OBJECTIVE | Print every one of the records below word for word, with no changes.
>> Start
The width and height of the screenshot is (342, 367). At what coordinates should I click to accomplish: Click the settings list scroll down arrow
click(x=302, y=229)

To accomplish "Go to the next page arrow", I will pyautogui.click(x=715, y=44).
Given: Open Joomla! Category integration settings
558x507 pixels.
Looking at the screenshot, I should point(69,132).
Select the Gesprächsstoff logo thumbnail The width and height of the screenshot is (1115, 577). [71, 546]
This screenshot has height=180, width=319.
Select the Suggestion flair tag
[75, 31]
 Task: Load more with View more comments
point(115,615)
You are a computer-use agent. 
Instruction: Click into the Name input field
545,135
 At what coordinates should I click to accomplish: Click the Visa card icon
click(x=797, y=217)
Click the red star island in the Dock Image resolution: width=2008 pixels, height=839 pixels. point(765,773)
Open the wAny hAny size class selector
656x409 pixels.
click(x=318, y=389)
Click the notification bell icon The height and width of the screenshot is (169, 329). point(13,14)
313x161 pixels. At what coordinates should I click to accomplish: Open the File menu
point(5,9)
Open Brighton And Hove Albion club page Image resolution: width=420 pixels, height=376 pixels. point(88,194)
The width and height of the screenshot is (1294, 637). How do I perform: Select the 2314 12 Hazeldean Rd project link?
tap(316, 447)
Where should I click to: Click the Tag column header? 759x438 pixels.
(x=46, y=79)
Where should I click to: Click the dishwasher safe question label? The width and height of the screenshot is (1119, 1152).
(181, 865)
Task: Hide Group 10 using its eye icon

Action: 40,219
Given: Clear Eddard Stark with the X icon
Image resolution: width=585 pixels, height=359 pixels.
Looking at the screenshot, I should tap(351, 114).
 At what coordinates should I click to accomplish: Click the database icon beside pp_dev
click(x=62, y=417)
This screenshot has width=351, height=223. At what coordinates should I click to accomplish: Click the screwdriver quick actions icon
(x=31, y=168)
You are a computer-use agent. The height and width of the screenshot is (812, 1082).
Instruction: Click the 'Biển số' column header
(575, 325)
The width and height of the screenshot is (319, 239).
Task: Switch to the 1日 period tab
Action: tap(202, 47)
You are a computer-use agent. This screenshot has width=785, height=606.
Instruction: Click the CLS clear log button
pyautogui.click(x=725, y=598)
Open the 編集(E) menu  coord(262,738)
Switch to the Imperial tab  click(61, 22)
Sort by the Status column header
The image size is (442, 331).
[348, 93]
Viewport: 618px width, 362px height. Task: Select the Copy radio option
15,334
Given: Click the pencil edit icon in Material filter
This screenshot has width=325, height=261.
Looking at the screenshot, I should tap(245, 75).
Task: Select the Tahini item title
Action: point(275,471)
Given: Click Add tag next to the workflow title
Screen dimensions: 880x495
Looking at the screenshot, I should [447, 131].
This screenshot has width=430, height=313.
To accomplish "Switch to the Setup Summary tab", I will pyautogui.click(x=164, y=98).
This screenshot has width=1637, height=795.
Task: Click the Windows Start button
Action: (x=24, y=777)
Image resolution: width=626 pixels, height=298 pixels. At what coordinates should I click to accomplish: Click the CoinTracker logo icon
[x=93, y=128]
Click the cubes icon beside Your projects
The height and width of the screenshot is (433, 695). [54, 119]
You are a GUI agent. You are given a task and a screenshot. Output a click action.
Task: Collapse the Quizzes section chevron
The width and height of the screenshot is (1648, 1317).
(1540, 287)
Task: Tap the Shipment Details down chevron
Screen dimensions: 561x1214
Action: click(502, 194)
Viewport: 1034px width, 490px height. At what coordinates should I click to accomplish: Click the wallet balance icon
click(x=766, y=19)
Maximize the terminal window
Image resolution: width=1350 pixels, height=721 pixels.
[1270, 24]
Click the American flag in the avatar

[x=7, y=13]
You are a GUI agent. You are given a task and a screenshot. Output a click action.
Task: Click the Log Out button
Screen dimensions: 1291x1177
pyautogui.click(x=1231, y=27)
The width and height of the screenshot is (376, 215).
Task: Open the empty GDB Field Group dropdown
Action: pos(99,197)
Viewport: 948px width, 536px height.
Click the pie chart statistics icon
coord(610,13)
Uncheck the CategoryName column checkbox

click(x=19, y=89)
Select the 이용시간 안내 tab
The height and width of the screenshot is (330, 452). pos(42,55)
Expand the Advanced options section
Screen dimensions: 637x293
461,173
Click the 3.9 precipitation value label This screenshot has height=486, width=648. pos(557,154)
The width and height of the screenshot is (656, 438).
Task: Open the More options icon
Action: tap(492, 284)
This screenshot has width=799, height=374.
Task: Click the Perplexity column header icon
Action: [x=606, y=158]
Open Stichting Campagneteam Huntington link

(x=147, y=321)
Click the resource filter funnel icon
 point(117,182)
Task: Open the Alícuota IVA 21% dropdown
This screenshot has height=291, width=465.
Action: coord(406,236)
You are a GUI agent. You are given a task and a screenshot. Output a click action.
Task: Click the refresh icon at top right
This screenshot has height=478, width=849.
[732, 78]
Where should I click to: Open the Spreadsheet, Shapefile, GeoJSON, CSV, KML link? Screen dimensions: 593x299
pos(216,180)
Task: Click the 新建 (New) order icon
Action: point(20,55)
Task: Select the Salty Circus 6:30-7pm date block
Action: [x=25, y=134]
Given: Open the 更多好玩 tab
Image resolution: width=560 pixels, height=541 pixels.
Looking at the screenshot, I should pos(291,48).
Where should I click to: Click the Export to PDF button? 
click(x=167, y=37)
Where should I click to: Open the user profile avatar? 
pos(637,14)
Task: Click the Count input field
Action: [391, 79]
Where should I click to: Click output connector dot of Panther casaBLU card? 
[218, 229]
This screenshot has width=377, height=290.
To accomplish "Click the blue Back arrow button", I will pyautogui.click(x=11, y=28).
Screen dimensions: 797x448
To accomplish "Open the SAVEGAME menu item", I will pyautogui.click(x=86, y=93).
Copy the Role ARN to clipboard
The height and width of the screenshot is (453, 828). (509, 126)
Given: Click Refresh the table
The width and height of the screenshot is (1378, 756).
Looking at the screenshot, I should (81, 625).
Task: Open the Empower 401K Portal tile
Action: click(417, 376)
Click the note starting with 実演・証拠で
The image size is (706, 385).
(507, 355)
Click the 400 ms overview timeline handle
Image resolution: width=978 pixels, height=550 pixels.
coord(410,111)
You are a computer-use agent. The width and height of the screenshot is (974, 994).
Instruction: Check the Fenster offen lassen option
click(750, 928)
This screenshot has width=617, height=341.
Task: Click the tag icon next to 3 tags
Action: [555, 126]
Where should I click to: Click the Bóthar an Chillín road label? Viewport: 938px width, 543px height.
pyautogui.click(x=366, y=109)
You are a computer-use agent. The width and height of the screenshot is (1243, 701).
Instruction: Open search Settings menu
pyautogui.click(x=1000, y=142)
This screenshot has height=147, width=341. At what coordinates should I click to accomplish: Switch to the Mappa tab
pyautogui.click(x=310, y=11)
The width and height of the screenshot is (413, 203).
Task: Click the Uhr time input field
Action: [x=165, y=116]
>> End
OUTPUT FOR THIS EXERCISE |
The width and height of the screenshot is (342, 367). At what coordinates should I click to accomplish: Click the settings list scroll down arrow
click(x=302, y=229)

To accomplish "Go to the next page arrow", I will pyautogui.click(x=715, y=44).
Given: Open Joomla! Category integration settings
558x507 pixels.
Looking at the screenshot, I should point(69,132).
Select the Gesprächsstoff logo thumbnail The width and height of the screenshot is (1115, 577). [71, 546]
This screenshot has height=180, width=319.
Select the Suggestion flair tag
[75, 31]
 Task: Load more with View more comments
point(115,615)
You are a computer-use agent. 
Instruction: Click into the Name input field
545,135
 At what coordinates should I click to accomplish: Click the Visa card icon
click(x=797, y=217)
Click the red star island in the Dock Image resolution: width=2008 pixels, height=839 pixels. point(765,773)
Open the wAny hAny size class selector
656x409 pixels.
click(x=318, y=389)
Click the notification bell icon The height and width of the screenshot is (169, 329). point(13,14)
313x161 pixels. At what coordinates should I click to accomplish: Open the File menu
point(5,9)
Open Brighton And Hove Albion club page Image resolution: width=420 pixels, height=376 pixels. point(88,194)
The width and height of the screenshot is (1294, 637). How do I perform: Select the 2314 12 Hazeldean Rd project link?
tap(316, 447)
Where should I click to: Click the Tag column header? 759x438 pixels.
(x=46, y=79)
Where should I click to: Click the dishwasher safe question label? The width and height of the screenshot is (1119, 1152).
(181, 865)
Task: Hide Group 10 using its eye icon

Action: 40,219
Given: Clear Eddard Stark with the X icon
Image resolution: width=585 pixels, height=359 pixels.
Looking at the screenshot, I should tap(351, 114).
 At what coordinates should I click to accomplish: Click the database icon beside pp_dev
click(x=62, y=417)
This screenshot has width=351, height=223. At what coordinates should I click to accomplish: Click the screwdriver quick actions icon
(x=31, y=168)
You are a computer-use agent. The height and width of the screenshot is (812, 1082).
Instruction: Click the 'Biển số' column header
(575, 325)
The width and height of the screenshot is (319, 239).
Task: Switch to the 1日 period tab
Action: tap(202, 47)
You are a computer-use agent. This screenshot has width=785, height=606.
Instruction: Click the CLS clear log button
pyautogui.click(x=725, y=598)
Open the 編集(E) menu  coord(262,738)
Switch to the Imperial tab  click(61, 22)
Sort by the Status column header
The image size is (442, 331).
[348, 93]
Viewport: 618px width, 362px height. Task: Select the Copy radio option
15,334
Given: Click the pencil edit icon in Material filter
This screenshot has width=325, height=261.
Looking at the screenshot, I should tap(245, 75).
Task: Select the Tahini item title
Action: point(275,471)
Given: Click Add tag next to the workflow title
Screen dimensions: 880x495
Looking at the screenshot, I should [447, 131].
This screenshot has width=430, height=313.
To accomplish "Switch to the Setup Summary tab", I will pyautogui.click(x=164, y=98).
This screenshot has width=1637, height=795.
Task: Click the Windows Start button
Action: (x=24, y=777)
Image resolution: width=626 pixels, height=298 pixels. At what coordinates should I click to accomplish: Click the CoinTracker logo icon
[x=93, y=128]
Click the cubes icon beside Your projects
The height and width of the screenshot is (433, 695). [54, 119]
You are a GUI agent. You are given a task and a screenshot. Output a click action.
Task: Collapse the Quizzes section chevron
The width and height of the screenshot is (1648, 1317).
(1540, 287)
Task: Tap the Shipment Details down chevron
Screen dimensions: 561x1214
Action: click(502, 194)
Viewport: 1034px width, 490px height. At what coordinates should I click to accomplish: Click the wallet balance icon
click(x=766, y=19)
Maximize the terminal window
Image resolution: width=1350 pixels, height=721 pixels.
[1270, 24]
Click the American flag in the avatar

[x=7, y=13]
You are a GUI agent. You are given a task and a screenshot. Output a click action.
Task: Click the Log Out button
Screen dimensions: 1291x1177
pyautogui.click(x=1231, y=27)
The width and height of the screenshot is (376, 215).
Task: Open the empty GDB Field Group dropdown
Action: pos(99,197)
Viewport: 948px width, 536px height.
Click the pie chart statistics icon
coord(610,13)
Uncheck the CategoryName column checkbox

click(x=19, y=89)
Select the 이용시간 안내 tab
The height and width of the screenshot is (330, 452). pos(42,55)
Expand the Advanced options section
Screen dimensions: 637x293
461,173
Click the 3.9 precipitation value label This screenshot has height=486, width=648. pos(557,154)
The width and height of the screenshot is (656, 438).
Task: Open the More options icon
Action: tap(492, 284)
This screenshot has width=799, height=374.
Task: Click the Perplexity column header icon
Action: [x=606, y=158]
Open Stichting Campagneteam Huntington link

(x=147, y=321)
Click the resource filter funnel icon
 point(117,182)
Task: Open the Alícuota IVA 21% dropdown
This screenshot has height=291, width=465.
Action: coord(406,236)
You are a GUI agent. You are given a task and a screenshot. Output a click action.
Task: Click the refresh icon at top right
This screenshot has height=478, width=849.
[732, 78]
Where should I click to: Open the Spreadsheet, Shapefile, GeoJSON, CSV, KML link? Screen dimensions: 593x299
pos(216,180)
Task: Click the 新建 (New) order icon
Action: point(20,55)
Task: Select the Salty Circus 6:30-7pm date block
Action: [x=25, y=134]
Given: Open the 更多好玩 tab
Image resolution: width=560 pixels, height=541 pixels.
Looking at the screenshot, I should pos(291,48).
Where should I click to: Click the Export to PDF button? 
click(x=167, y=37)
Where should I click to: Open the user profile avatar? 
pos(637,14)
Task: Click the Count input field
Action: [391, 79]
Where should I click to: Click output connector dot of Panther casaBLU card? 
[218, 229]
This screenshot has width=377, height=290.
To accomplish "Click the blue Back arrow button", I will pyautogui.click(x=11, y=28).
Screen dimensions: 797x448
To accomplish "Open the SAVEGAME menu item", I will pyautogui.click(x=86, y=93).
Copy the Role ARN to clipboard
The height and width of the screenshot is (453, 828). (509, 126)
Given: Click Refresh the table
The width and height of the screenshot is (1378, 756).
Looking at the screenshot, I should (81, 625).
Task: Open the Empower 401K Portal tile
Action: click(417, 376)
Click the note starting with 実演・証拠で
The image size is (706, 385).
(507, 355)
Click the 400 ms overview timeline handle
Image resolution: width=978 pixels, height=550 pixels.
coord(410,111)
You are a computer-use agent. The width and height of the screenshot is (974, 994).
Instruction: Check the Fenster offen lassen option
click(750, 928)
This screenshot has width=617, height=341.
Task: Click the tag icon next to 3 tags
Action: [555, 126]
Where should I click to: Click the Bóthar an Chillín road label? Viewport: 938px width, 543px height.
pyautogui.click(x=366, y=109)
You are a computer-use agent. The width and height of the screenshot is (1243, 701).
Instruction: Open search Settings menu
pyautogui.click(x=1000, y=142)
This screenshot has height=147, width=341. At what coordinates should I click to accomplish: Switch to the Mappa tab
pyautogui.click(x=310, y=11)
The width and height of the screenshot is (413, 203).
Task: Click the Uhr time input field
Action: [x=165, y=116]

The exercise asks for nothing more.